§ PROVIDED DATA

━━━━━━━━

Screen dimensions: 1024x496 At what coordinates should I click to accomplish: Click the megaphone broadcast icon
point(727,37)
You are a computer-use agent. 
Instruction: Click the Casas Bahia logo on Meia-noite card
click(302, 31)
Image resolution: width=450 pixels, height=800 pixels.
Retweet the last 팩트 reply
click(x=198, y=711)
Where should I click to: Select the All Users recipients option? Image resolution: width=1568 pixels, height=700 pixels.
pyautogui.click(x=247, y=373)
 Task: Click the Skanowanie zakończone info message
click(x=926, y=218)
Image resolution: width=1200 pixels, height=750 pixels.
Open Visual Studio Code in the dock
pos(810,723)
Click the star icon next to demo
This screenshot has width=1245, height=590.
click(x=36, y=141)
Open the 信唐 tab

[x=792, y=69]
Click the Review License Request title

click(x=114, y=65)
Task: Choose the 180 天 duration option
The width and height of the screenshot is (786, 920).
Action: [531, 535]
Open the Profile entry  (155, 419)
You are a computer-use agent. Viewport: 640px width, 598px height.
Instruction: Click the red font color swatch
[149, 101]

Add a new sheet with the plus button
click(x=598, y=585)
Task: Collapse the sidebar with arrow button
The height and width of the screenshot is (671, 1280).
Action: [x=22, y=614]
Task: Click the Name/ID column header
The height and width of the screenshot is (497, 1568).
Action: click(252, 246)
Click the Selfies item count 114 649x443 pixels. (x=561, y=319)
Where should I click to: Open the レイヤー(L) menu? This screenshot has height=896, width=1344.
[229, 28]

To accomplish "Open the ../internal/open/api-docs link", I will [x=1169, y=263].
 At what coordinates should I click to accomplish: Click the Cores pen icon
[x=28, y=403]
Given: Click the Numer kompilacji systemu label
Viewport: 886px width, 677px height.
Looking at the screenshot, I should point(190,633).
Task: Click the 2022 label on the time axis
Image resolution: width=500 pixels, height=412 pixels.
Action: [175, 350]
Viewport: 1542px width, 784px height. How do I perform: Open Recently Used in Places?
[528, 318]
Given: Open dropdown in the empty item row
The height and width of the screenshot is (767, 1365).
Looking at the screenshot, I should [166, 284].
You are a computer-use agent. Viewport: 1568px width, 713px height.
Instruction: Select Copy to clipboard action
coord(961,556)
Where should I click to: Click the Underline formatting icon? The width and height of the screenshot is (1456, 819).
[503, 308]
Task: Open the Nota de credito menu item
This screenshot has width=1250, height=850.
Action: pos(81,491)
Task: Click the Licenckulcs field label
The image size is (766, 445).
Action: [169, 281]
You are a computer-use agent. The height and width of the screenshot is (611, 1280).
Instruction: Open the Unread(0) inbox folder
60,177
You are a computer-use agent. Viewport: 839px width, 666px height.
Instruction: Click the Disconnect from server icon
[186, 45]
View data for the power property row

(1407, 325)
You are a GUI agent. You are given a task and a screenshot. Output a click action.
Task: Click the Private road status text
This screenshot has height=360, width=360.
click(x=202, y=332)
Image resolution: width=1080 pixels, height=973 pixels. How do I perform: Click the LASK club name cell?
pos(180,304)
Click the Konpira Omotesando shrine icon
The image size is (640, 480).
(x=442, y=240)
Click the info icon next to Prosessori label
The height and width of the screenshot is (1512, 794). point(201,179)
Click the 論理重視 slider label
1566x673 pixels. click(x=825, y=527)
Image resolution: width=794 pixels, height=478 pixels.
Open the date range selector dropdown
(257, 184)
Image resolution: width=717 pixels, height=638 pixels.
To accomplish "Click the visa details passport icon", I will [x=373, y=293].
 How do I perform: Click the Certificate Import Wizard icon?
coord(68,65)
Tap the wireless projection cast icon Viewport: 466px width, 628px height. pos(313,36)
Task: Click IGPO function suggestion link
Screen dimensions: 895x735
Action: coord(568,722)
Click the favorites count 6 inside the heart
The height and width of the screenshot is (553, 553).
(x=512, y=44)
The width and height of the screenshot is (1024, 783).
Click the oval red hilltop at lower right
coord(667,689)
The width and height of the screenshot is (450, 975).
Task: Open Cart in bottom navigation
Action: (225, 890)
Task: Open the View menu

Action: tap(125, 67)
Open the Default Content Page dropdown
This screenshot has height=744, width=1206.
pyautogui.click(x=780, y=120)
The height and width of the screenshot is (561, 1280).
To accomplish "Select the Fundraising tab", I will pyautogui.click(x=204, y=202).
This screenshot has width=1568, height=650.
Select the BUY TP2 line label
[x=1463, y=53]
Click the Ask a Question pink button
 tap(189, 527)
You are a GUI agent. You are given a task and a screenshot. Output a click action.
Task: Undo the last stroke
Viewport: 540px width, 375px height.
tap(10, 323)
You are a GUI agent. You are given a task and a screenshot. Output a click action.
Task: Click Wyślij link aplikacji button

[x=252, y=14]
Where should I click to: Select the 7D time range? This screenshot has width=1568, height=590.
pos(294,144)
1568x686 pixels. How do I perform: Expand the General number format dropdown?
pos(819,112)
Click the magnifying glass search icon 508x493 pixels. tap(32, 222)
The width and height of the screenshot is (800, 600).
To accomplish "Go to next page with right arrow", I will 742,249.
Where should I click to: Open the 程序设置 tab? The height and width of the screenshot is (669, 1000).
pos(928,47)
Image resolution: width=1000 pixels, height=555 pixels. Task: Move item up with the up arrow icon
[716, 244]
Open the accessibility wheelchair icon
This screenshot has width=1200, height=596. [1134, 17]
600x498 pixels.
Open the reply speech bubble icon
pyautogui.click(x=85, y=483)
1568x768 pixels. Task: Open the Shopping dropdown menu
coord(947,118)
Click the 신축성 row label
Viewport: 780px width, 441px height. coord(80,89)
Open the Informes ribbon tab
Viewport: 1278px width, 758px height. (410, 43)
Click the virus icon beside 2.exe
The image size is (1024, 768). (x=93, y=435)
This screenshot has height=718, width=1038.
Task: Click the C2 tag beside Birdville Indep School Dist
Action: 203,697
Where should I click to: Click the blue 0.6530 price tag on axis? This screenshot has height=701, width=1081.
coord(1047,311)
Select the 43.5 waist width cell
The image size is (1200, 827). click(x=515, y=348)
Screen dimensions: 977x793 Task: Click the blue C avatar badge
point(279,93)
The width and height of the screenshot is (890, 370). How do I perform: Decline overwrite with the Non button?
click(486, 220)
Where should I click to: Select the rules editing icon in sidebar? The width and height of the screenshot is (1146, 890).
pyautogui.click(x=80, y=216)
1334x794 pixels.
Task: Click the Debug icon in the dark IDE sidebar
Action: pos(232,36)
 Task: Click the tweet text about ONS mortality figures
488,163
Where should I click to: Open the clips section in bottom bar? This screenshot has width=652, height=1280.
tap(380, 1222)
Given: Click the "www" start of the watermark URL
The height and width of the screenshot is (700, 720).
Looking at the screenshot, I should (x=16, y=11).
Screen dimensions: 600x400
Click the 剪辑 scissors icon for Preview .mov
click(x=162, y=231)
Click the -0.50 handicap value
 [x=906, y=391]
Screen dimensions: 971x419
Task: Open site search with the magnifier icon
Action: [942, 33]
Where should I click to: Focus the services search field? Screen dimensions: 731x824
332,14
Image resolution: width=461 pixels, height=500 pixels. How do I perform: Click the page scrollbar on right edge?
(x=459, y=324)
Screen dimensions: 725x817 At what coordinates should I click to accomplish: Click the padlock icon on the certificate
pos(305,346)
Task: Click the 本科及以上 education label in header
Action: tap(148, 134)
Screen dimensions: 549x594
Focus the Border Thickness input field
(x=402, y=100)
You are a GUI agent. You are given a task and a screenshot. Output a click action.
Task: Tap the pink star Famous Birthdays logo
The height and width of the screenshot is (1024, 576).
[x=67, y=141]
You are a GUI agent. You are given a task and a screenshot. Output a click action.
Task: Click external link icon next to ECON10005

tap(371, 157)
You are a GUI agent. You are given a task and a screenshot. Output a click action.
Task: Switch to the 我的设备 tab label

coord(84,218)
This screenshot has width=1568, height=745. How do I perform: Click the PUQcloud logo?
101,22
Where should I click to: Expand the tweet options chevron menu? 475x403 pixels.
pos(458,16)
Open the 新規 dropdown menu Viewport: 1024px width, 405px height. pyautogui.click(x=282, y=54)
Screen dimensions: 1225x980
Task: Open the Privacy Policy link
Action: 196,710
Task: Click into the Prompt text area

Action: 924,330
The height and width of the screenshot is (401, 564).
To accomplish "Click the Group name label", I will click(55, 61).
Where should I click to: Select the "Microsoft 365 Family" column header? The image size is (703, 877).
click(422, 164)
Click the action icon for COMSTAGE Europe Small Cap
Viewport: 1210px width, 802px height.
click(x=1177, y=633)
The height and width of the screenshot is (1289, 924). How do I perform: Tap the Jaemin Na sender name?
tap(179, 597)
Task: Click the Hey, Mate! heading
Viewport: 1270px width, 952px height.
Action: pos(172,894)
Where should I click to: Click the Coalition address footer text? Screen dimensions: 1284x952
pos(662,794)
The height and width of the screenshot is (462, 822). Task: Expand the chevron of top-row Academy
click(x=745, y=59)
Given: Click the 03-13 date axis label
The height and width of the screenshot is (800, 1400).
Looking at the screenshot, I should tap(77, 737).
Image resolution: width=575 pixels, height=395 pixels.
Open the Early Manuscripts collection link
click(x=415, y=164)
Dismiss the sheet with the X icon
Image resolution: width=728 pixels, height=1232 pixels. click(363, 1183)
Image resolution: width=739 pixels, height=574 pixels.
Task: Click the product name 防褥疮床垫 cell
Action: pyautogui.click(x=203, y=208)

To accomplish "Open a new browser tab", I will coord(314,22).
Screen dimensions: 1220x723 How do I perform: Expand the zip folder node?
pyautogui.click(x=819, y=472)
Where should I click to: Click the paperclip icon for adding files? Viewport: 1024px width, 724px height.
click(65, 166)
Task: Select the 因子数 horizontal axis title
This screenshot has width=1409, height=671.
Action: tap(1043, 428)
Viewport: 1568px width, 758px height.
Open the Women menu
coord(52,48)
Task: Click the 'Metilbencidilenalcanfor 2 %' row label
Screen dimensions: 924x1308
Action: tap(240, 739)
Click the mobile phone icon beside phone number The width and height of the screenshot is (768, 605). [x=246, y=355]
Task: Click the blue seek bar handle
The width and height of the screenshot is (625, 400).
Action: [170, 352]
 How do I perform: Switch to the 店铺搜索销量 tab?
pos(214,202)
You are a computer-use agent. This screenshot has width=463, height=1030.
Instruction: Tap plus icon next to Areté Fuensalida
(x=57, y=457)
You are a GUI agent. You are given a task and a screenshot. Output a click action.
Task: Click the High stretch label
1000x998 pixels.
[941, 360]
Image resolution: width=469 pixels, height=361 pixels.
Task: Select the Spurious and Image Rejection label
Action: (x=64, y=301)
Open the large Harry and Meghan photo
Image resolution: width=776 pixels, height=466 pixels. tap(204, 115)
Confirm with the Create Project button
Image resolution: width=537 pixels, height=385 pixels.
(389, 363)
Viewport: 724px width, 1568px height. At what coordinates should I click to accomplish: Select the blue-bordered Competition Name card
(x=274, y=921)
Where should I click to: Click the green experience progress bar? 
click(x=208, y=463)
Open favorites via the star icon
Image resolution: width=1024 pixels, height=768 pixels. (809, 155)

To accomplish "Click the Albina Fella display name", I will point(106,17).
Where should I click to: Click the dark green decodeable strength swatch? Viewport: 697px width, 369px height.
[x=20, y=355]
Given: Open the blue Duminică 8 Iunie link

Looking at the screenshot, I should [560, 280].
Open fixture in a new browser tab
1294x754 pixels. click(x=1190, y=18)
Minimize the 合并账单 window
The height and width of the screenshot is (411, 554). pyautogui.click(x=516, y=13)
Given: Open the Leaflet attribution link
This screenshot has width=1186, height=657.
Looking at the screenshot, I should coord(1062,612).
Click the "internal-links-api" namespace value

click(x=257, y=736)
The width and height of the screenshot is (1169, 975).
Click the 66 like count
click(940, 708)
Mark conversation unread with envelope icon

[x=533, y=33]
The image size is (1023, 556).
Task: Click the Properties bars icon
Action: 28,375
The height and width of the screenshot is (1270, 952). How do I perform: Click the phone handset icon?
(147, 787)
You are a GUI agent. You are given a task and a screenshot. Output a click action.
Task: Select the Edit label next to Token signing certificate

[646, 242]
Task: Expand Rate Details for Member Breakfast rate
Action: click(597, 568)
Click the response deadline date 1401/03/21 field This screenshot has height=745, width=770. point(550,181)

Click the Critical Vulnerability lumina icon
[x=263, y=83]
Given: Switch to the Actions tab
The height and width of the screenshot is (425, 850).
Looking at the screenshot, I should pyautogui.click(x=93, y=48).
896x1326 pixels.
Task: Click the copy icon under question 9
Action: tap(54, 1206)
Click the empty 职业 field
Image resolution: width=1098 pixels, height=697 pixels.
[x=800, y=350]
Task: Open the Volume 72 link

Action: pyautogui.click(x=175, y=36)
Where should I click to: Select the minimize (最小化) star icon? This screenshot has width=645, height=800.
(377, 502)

━━━━━━━━

§ WHAT TO WORK ON
All lines from the one containing "Where should I click to: Select the minimize" through the final line of the records above are to be set down exactly, and no other line is to appear.

§ RESULT BELOW
Where should I click to: Select the minimize (最小化) star icon? This screenshot has width=645, height=800.
(377, 502)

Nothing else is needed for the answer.